━━━ Extracted material
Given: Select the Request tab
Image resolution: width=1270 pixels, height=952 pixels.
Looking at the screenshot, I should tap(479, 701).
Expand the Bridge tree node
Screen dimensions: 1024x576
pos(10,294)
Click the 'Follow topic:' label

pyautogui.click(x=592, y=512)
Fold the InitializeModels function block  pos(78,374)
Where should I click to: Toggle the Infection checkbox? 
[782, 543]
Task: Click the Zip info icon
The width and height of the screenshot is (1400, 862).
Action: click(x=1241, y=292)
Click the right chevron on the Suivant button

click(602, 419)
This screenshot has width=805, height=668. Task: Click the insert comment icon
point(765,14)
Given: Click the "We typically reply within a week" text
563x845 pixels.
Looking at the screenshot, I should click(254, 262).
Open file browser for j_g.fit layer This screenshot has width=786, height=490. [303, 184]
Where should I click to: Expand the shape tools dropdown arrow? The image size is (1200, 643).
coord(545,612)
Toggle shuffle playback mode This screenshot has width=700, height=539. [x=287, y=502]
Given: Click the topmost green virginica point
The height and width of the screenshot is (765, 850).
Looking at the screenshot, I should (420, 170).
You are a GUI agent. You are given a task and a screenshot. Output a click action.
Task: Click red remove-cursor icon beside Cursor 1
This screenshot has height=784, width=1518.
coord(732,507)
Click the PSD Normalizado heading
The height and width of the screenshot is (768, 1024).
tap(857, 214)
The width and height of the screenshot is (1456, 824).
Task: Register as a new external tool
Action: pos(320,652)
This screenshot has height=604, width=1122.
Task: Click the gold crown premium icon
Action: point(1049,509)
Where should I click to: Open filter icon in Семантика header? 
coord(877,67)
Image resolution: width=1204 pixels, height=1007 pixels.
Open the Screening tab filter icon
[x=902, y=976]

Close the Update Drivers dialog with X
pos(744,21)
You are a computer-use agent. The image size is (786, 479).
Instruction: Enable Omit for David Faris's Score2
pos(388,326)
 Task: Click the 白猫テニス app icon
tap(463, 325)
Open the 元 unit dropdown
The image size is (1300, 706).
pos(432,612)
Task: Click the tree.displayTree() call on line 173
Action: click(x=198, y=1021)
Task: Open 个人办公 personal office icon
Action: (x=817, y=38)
━━━━━━
Give the lines again, exactly as they stand, from the beginning of the data through the line with "Fold the InitializeModels".

Given: Select the Request tab
Image resolution: width=1270 pixels, height=952 pixels.
Looking at the screenshot, I should tap(479, 701).
Expand the Bridge tree node
Screen dimensions: 1024x576
pos(10,294)
Click the 'Follow topic:' label

pyautogui.click(x=592, y=512)
Fold the InitializeModels function block  pos(78,374)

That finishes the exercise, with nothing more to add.